Work instructions: Rewrite the stretch from the line containing "How do I perform: Select" through the end of the items, replacing "long" with "short" and leaving everything else unchanged. Leave the pictures out of your answer.

START Provided entries

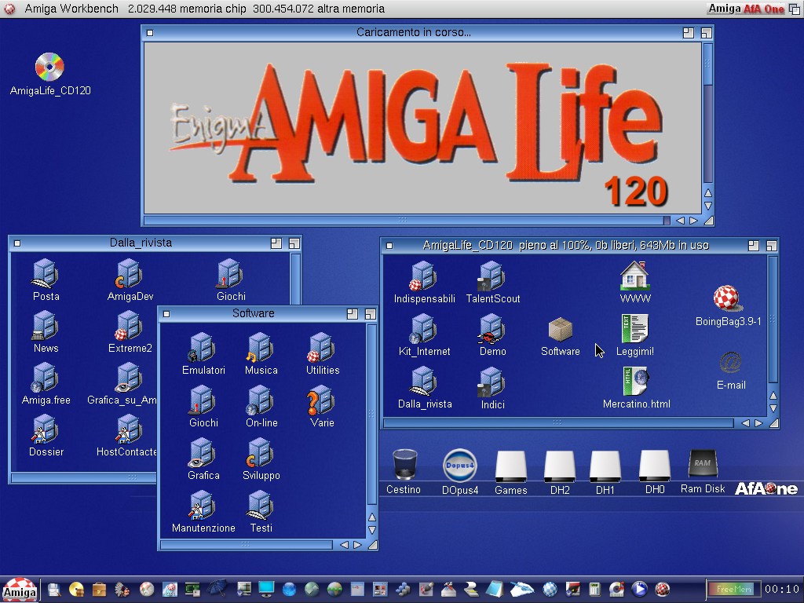This screenshot has width=804, height=603.
Task: Open the Mercatino.html file icon
Action: pyautogui.click(x=635, y=382)
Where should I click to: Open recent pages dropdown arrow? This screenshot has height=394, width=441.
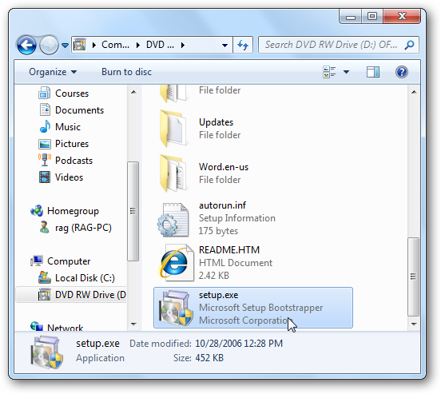pos(65,45)

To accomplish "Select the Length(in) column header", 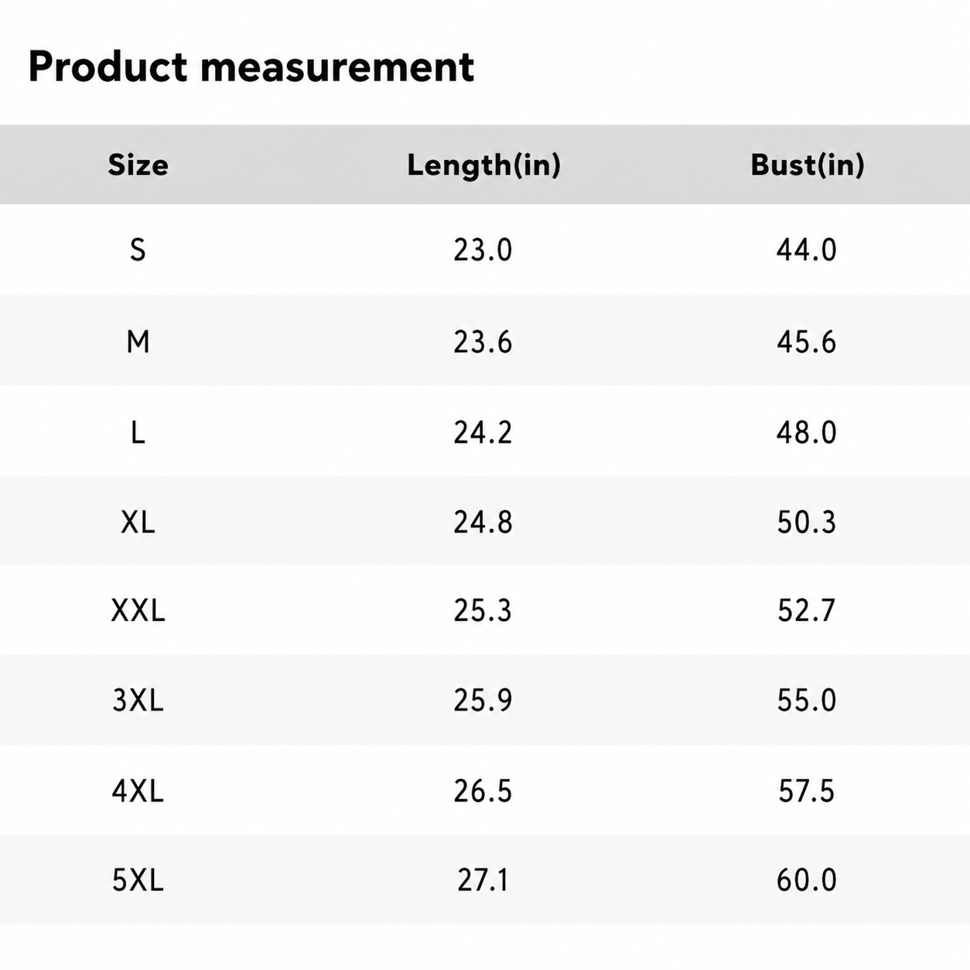I will click(x=483, y=165).
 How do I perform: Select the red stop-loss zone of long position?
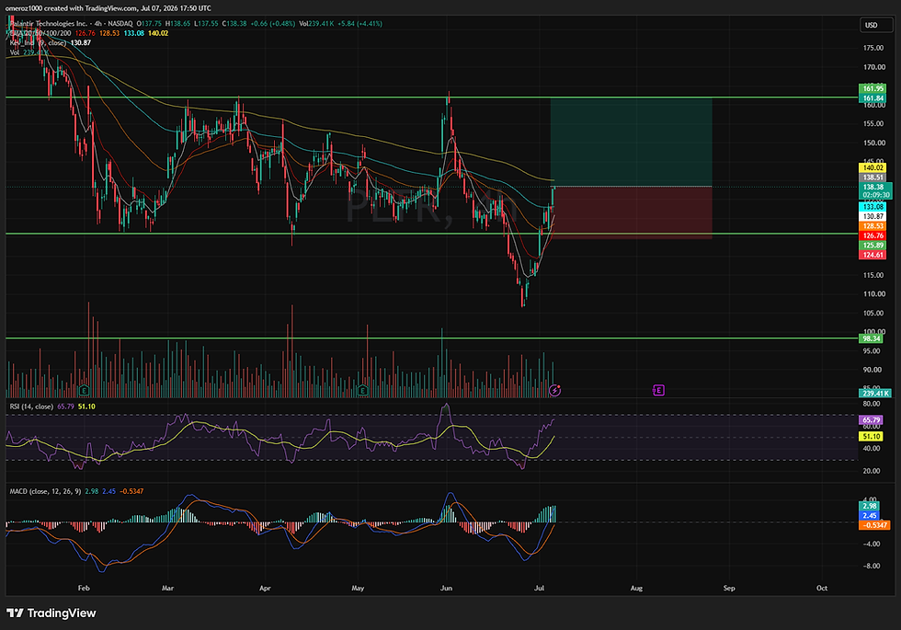coord(631,212)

END Provided entries

Answer to this task:
 How do I perform: Select the red stop-loss zone of short position?
coord(631,212)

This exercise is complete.